Casa e Jardim 2026
Gabriela Oliveira
| 27-05-2026

· Equipe de Ciências
Tendências do morar em 2026
O jeito de viver, decorar e projetar espaços em 2026 passa por uma transformação profunda. O lar deixa de ser apenas um abrigo funcional e passa a refletir emoções, identidade e estilo de vida. Sustentabilidade, tecnologia acessível e bem-estar se tornam os pilares centrais dessa nova fase da arquitetura e do design.
Mais do que estética, o foco agora está em criar ambientes que acompanhem diferentes fases da vida, com mais flexibilidade, conforto e significado.

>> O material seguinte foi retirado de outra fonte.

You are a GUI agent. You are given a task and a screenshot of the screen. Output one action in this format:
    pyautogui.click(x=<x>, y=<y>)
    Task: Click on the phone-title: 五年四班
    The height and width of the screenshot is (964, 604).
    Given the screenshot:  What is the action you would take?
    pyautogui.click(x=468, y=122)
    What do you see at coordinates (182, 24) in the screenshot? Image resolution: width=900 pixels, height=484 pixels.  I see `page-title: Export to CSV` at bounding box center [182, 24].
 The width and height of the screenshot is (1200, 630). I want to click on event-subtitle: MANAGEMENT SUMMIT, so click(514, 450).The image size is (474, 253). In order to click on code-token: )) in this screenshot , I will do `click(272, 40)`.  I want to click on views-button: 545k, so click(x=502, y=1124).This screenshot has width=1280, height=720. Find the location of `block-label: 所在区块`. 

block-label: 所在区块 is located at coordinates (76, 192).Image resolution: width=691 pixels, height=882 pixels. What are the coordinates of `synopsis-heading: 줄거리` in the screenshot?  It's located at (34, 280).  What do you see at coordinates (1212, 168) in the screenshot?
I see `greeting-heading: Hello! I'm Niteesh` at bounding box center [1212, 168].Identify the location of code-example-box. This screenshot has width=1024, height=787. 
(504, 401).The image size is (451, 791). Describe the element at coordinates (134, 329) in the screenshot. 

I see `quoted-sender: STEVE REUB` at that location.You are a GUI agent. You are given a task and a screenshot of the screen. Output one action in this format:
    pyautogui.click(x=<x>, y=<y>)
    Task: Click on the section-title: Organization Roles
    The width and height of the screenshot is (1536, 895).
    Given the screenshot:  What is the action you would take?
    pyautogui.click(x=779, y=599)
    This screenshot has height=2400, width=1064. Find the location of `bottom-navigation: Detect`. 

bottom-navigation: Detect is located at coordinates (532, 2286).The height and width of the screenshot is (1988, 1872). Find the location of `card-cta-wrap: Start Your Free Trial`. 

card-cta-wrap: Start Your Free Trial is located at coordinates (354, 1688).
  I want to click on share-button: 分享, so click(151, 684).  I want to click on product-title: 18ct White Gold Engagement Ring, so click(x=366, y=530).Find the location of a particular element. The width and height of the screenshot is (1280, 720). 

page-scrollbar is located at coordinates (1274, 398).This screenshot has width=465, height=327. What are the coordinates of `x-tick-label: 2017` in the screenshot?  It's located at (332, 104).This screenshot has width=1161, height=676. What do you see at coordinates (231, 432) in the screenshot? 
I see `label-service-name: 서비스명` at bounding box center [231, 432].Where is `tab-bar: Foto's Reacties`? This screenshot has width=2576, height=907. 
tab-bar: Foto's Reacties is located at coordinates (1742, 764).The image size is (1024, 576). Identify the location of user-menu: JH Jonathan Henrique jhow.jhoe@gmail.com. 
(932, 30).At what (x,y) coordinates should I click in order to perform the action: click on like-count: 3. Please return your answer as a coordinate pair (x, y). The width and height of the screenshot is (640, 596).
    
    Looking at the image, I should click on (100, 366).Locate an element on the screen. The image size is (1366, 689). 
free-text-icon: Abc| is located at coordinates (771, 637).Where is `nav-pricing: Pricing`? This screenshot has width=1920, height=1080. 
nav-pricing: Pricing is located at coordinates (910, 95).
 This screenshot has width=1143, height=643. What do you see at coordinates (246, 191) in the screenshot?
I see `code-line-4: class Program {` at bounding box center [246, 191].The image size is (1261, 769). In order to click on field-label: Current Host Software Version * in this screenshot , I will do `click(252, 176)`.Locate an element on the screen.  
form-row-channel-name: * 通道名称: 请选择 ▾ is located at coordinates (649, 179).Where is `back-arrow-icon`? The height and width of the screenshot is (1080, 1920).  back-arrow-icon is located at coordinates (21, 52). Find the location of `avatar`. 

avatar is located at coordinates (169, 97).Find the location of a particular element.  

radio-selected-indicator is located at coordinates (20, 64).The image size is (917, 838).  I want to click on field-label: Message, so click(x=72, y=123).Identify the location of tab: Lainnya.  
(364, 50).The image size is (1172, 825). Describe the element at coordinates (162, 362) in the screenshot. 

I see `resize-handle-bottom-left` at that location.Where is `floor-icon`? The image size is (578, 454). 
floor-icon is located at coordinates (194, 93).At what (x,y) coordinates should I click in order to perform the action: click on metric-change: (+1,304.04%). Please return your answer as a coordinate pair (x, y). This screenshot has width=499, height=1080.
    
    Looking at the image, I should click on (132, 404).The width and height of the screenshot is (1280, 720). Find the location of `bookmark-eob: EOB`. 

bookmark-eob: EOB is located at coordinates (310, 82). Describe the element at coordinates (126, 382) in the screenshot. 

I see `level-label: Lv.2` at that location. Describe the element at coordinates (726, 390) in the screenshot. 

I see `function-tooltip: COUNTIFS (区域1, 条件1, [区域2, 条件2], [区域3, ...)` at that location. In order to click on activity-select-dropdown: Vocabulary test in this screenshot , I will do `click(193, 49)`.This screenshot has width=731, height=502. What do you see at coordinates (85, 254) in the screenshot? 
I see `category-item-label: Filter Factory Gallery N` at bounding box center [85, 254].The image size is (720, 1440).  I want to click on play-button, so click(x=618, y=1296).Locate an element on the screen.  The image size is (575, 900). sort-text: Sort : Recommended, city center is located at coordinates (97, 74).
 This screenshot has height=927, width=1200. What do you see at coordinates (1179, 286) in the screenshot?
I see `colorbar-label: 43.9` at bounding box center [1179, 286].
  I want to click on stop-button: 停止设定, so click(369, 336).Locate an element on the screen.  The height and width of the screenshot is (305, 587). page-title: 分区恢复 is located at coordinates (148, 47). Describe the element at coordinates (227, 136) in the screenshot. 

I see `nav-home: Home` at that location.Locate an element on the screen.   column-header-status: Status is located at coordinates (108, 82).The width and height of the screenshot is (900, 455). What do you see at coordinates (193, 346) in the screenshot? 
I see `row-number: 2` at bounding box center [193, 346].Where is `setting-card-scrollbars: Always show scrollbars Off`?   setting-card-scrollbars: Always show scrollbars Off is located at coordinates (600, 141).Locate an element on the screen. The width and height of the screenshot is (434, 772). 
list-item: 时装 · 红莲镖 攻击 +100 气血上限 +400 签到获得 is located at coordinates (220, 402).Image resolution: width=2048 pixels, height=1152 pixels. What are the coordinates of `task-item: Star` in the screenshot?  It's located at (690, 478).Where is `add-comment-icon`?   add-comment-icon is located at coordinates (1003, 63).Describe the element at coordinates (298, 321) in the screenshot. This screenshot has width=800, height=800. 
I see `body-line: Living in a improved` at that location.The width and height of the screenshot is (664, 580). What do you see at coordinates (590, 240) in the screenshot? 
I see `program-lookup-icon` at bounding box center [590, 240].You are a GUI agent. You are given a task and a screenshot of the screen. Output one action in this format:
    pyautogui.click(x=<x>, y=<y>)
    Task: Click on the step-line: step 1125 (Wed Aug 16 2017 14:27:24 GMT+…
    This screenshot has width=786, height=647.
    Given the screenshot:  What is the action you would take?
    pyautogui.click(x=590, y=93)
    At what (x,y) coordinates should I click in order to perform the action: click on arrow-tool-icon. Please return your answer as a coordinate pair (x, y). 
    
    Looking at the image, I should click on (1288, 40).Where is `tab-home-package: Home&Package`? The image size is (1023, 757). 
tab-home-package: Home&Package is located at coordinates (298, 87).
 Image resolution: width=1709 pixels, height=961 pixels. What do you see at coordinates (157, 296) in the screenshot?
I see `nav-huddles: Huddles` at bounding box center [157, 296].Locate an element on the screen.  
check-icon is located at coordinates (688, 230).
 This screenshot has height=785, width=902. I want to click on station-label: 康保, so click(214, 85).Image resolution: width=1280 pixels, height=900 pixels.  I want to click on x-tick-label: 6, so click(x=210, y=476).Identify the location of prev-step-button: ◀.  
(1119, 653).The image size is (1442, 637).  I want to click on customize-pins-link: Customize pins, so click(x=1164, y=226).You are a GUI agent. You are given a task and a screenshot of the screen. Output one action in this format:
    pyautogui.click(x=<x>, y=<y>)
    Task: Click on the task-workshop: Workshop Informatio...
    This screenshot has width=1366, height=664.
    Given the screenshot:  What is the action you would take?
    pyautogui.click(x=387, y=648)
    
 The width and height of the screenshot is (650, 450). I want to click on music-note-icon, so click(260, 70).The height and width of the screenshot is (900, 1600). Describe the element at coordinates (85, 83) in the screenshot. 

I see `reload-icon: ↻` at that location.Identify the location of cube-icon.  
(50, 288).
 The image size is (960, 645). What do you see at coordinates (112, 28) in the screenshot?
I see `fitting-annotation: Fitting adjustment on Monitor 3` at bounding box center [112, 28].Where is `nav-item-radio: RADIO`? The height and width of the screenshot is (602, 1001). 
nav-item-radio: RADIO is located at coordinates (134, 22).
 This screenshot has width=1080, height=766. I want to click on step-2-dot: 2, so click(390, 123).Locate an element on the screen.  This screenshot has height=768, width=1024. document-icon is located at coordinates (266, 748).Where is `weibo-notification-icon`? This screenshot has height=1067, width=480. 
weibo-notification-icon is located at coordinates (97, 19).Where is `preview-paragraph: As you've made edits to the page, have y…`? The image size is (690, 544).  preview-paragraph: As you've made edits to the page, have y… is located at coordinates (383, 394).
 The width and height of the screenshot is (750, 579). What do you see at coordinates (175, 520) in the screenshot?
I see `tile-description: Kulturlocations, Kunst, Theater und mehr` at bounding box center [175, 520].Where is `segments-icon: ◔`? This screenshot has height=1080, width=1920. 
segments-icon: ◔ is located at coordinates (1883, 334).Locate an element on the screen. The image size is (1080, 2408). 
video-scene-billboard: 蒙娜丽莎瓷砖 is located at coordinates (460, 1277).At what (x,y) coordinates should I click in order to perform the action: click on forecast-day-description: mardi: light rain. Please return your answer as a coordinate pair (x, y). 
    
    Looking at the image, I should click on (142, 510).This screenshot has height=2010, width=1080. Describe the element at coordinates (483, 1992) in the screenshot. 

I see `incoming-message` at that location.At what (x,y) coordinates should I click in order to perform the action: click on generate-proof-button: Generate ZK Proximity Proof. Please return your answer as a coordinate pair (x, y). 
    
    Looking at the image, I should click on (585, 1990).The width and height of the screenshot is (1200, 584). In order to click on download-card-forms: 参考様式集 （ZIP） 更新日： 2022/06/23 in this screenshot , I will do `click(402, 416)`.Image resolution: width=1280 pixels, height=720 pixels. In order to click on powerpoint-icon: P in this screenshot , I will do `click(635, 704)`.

Materiais sustentáveis ganham força
A sustentabilidade avança para um novo nível na construção e na decoração. Em 2026, cresce o uso de materiais bio-baseados, produzidos a partir de recursos naturais renováveis, além de soluções como biopolímeros e compósitos de resíduos agrícolas.
Na decoração, fibras naturais e acabamentos de baixo impacto ambiental reforçam essa mudança. A sustentabilidade deixa de ser tendência e se torna parte estrutural dos projetos, influenciando desde a construção até os detalhes finais dos ambientes.
Móveis modulares e tecnologia acessível
O mobiliário acompanha essa evolução com foco em flexibilidade e inteligência. Móveis modulares ganham espaço por se adaptarem a diferentes usos ao longo do tempo, tornando os ambientes mais versáteis.
Ao mesmo tempo, tecnologias como inteligência artificial, corte CNC e impressão 3D tornam a produção de peças mais personalizada e acessível. Essa combinação amplia as possibilidades de design e reforça a ideia de durabilidade e adaptação.
Estética mais expressiva e criativa
O minimalismo frio perde força e dá lugar a uma estética mais ousada e emocional. Em 2026, o design aposta em padrões gráficos, formas esculturais e ambientes mais lúdicos e criativos.
Tendências como o retrofuturismo, o biomorfismo e o surrealismo acolhedor criam espaços imersivos, quase cenográficos, que estimulam a imaginação e a expressão pessoal.
O retorno do art déco e da nostalgia
Ao mesmo tempo em que o novo ganha força, o passado também retorna com destaque. O estilo art déco volta aos interiores com releituras contemporâneas, trazendo luxo geométrico, metais polidos e texturas marcantes.
Veludo, espelhos geométricos e camadas têxteis aparecem em composições mais equilibradas. A nostalgia passa a ser usada como forma de criar identidade e sofisticação atemporal.
O lar como espaço emocional
Em 2026, o conceito de casa se aproxima ainda mais do bem-estar emocional. Ambientes são pensados para transmitir calma, conforto e equilíbrio sensorial.
Texturas suaves, iluminação planejada e materiais naturais ajudam a criar espaços mais acolhedores. A ideia é transformar o lar em um ambiente que desperta sensações positivas e fortalece a conexão com o cotidiano.
Consumo consciente e durabilidade
O consumo também muda de direção. O mobiliário descartável perde espaço para peças duráveis, com design atemporal e maior valor simbólico.
A prioridade passa a ser investir em objetos que tenham história, significado e longa vida útil. Essa mudança reforça uma relação mais consciente com o consumo e com o próprio espaço habitado.
Arquitetura pensada para todas as idades
Outro destaque importante é a arquitetura da longevidade, que propõe ambientes preparados para diferentes fases da vida. Esse conceito inclui espaços mais acessíveis, seguros e adaptáveis, sem abrir mão do design.
Circulações amplas, boa iluminação e conforto térmico fazem parte dessa abordagem, que busca atender desde jovens até idosos com mais autonomia e qualidade de vida.
Artesanato e autenticidade em alta
O valor do artesanal também cresce em 2026. Peças produzidas localmente, com técnicas tradicionais, ganham destaque por carregarem identidade cultural e história.
Mais do que objetos decorativos, essas peças representam conexão com o território, com o processo de criação e com o significado por trás de cada escolha.
Um futuro mais humano para o morar
As tendências de 2026 mostram um caminho claro: o design e a arquitetura estão se tornando mais humanos, conscientes e sensoriais. Sustentabilidade, tecnologia e emoção passam a caminhar juntas na criação dos espaços.
O resultado é um novo tipo de lar — mais flexível, afetivo e conectado com as necessidades reais das pessoas. Um espaço que não apenas abriga, mas acompanha a vida em todas as suas fases.